- What you will do
The lines to copy are those in the records below that hold the word "logo".

- Stored data entries
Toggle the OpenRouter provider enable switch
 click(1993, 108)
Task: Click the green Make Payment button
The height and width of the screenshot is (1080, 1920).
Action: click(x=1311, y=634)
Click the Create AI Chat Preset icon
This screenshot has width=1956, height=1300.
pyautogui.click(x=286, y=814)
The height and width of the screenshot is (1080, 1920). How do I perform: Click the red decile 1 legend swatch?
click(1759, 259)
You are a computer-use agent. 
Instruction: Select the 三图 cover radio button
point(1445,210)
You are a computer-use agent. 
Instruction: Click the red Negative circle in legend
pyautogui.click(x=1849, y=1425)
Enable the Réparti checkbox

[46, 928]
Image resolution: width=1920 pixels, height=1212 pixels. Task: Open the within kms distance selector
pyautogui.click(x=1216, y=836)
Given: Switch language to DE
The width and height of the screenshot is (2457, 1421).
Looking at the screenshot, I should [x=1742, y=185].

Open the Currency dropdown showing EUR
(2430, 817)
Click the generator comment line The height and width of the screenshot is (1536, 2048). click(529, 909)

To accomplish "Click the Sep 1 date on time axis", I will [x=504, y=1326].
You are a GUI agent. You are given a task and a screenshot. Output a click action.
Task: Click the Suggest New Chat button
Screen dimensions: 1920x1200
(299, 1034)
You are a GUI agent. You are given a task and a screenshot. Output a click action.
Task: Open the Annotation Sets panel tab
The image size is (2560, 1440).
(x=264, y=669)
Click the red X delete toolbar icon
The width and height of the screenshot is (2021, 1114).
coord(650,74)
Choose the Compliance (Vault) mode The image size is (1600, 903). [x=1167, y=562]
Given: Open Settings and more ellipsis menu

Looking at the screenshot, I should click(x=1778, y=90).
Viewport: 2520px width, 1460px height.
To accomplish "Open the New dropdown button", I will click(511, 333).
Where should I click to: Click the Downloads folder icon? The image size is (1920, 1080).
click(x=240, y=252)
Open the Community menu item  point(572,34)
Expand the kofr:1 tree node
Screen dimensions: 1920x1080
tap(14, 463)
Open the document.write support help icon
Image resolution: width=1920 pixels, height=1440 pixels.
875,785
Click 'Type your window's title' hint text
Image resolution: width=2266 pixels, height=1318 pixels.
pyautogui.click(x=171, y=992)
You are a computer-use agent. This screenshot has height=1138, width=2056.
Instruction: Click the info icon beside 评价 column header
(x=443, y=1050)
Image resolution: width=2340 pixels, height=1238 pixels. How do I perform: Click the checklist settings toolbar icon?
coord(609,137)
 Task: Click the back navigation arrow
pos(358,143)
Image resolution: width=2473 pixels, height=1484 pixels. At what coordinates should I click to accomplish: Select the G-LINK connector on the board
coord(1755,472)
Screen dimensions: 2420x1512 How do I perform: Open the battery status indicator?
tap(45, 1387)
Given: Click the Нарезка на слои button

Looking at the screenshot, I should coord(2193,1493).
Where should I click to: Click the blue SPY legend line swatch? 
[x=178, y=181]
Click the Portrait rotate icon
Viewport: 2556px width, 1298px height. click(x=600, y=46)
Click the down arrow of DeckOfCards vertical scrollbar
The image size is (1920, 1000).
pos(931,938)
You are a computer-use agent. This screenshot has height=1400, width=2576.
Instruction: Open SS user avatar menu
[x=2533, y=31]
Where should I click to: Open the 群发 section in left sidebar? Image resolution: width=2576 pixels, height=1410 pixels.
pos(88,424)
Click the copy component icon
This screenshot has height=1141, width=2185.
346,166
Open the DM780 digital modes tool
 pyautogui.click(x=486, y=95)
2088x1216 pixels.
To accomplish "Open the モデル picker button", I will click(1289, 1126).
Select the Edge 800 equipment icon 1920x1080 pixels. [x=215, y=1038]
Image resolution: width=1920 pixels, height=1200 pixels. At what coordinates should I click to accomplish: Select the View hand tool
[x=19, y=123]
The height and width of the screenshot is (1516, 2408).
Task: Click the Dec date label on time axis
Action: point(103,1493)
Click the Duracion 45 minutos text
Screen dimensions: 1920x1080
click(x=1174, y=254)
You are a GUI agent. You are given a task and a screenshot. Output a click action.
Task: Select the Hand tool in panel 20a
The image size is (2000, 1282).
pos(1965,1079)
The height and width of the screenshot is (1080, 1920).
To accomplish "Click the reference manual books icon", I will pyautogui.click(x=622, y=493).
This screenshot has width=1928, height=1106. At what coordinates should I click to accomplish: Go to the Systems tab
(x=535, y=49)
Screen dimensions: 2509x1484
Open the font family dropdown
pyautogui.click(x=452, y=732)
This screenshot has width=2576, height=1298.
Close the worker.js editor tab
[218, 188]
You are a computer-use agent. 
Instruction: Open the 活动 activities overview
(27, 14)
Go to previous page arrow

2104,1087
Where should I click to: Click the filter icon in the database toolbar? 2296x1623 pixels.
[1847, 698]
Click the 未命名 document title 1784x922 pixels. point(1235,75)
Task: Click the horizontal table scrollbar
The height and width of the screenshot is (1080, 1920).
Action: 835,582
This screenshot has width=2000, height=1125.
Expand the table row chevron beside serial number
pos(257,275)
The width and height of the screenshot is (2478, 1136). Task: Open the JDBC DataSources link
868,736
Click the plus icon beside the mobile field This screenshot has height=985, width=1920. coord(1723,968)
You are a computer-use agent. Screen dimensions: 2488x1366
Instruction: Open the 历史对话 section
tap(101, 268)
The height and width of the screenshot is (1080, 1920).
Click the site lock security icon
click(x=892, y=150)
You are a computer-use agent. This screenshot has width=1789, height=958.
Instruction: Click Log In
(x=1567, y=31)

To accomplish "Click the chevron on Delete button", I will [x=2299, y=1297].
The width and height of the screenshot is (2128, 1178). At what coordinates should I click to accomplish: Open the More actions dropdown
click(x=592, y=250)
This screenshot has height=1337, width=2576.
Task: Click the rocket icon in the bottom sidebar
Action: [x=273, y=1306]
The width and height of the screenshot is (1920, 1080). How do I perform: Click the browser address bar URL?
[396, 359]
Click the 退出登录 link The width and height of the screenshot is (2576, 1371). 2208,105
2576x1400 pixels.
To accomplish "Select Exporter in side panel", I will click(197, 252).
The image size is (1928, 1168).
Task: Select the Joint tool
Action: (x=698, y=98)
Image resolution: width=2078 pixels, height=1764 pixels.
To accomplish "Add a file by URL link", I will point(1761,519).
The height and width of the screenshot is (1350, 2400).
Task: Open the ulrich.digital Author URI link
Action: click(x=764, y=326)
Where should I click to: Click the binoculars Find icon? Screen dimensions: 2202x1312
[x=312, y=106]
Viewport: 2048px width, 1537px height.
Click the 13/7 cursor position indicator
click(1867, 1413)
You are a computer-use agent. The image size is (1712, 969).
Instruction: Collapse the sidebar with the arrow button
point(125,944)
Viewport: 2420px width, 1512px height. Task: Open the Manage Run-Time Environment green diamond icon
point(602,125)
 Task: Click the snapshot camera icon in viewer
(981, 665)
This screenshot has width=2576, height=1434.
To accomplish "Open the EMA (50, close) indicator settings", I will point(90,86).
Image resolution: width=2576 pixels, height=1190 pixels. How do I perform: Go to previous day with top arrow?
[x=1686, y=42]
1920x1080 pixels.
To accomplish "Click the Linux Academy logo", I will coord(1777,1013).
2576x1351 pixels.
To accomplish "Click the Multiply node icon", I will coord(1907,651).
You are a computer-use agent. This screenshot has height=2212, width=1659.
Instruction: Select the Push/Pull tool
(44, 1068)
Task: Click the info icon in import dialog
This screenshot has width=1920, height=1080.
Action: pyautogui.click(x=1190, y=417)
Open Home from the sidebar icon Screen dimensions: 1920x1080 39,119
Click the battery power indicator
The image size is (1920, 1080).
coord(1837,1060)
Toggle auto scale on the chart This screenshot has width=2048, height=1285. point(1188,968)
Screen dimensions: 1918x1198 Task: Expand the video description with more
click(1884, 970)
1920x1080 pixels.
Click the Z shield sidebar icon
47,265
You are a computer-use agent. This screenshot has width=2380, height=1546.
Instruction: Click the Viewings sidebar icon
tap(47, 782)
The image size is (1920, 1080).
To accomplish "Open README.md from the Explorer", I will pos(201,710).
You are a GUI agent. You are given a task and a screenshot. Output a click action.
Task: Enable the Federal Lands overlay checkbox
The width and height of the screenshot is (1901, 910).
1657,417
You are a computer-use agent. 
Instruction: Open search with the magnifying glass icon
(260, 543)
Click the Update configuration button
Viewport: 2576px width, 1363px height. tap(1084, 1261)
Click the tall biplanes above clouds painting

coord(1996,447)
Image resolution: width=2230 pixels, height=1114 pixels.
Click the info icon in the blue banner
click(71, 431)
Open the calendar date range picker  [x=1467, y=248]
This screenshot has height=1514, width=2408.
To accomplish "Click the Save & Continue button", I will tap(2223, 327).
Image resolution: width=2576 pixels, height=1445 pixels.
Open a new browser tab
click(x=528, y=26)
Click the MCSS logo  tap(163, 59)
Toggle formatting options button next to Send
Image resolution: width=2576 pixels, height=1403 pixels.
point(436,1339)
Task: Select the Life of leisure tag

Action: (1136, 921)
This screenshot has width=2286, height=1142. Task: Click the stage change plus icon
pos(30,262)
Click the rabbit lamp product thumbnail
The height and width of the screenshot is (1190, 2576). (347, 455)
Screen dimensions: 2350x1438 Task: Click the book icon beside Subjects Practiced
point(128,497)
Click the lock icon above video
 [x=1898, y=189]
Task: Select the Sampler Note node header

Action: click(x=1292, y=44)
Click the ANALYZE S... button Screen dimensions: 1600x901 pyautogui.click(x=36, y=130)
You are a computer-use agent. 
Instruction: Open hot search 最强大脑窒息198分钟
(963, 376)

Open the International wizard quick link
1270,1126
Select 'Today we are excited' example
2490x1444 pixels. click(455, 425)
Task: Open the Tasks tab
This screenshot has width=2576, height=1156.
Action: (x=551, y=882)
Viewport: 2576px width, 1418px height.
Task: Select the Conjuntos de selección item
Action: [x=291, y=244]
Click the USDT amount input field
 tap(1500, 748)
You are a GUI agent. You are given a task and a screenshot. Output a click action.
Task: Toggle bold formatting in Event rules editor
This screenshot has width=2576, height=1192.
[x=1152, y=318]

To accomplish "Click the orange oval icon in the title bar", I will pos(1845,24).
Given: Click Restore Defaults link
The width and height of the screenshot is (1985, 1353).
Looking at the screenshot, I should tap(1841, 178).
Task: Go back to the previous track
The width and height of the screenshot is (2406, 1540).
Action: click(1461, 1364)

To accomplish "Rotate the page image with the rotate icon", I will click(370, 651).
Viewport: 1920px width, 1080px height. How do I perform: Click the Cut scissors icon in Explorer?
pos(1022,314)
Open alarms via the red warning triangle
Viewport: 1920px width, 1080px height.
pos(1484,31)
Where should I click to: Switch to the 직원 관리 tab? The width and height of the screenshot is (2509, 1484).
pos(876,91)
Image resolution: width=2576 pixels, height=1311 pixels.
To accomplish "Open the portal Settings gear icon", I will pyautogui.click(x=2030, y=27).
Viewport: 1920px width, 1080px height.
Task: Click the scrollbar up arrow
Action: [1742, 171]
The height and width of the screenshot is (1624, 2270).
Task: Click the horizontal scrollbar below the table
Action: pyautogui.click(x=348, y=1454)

- Response
To accomplish "Click the Linux Academy logo", I will coord(1777,1013).
Click the MCSS logo  tap(163, 59)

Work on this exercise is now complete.